Eva Beaupre, a first-year psychology student at Carleton lost her father nearly three years ago. As I explained to her that sometimes I want to pick up the phone to call my mom, even just to tell her about my day, I found her response a little disheartening, but a useful warning.
“That doesn’t really go away,” she says.
My roommate, Emily Rowe, a science student at the University of Ottawa, lost her dad to brain cancer three months after my mom passed. She once described her relationship with her sick father as a “team.” When she thought about his passing away, she feared there would be no team without its captain. I had never really thought of it that way before, but I think my mom and I were a team too.
The lack of my mom’s presence could not be more apparent. When I phone home to my sisters it pains me to hear that my sister Alaina has cooked dinner, cleaned, made lunches for school, and is now behind on her homework. My other sister, Jill, 12, is struggling to get her homework finished for tomorrow. I wish I could be there for them.
Meanwhile, my stepdad is working 7 a.m. to 7 p.m. and spends many nights a week out with friends.
Doctor Ages advises me that going out and socializing may be his way of coping, even if it’s not the best way. I just can’t help but feel hurt and overwhelmed by the changes.
On the surface, I manage to keep myself together.
I appear to be coping well. I try to go through the motions of everyday life as normal. The undeniable truth is that my heart still throbs and sometimes I feel suffocated by overwhelming sadness.
“It gets easier to cope with but then there’s still those days you break down because you can’t cope and you can’t handle it,” says Beaupre. “You think ‘wow I’m actually never going to see them again.’”
My mind travels to dark corners, a blurred haze over my eyes when prompted by several happenings of daily life.
The words cancer, mom, and death create a lump in my throat. I instantly panic when I hear “See You Again” by Carrie Underwood come on. Even watching “Say Yes to the Dress” reminds me that the best party planner I know won’t be here to plan my wedding some day. I get trapped in my own mind sometimes and struggle to get out.
“On a daily basis I think about my dad a lot,” says Emily’s sister, Alex Rowe, a nursing student at University of Ottawa.
“I think about him when I wake up and have a piece of toast like we used to do every morning. I think about him when I’m daydreaming. I think about him when it’s raining because we used to sit on the porch and watch the storm pass us by.”
Despite the amount of grief and emptiness I feel, I am also reminiscent of her strength and courage, and all the things she taught me. Among these lessons are to not let people take advantage of me, to do what makes me happy, and to never waste wine.
“I know he would want me to get up and do my best each day so he could still watch me grow and let me be the person I’m supposed to be,” says Emily.
“What I’ve learned is to try not to sweat the small stuff, I’m trying to get better at that day by day.”
It’s difficult to see the light at the end of the tunnel. It’s reassuring to know that I’m not alone.

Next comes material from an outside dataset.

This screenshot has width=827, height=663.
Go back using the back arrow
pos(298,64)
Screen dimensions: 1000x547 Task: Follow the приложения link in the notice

“Time is a good healer, but it’s giving yourself time and allowing yourself to mourn,” says Ages. “It’s not crazy, it’s been a terrible loss.”
I suppose nobody is ever really ready for something like this. No matter how realistic your mind tries to be, something in the heart tells us to believe in a miracle. It feels sudden no matter what.
At the end of the day, I have realized that there will probably be very few experiences in life that will affect me this way.
My mom will always be my missing piece. I guess in the real world, you can’t always be saved by superheroes. And sometimes the ones you look up to are the ones you have to let go.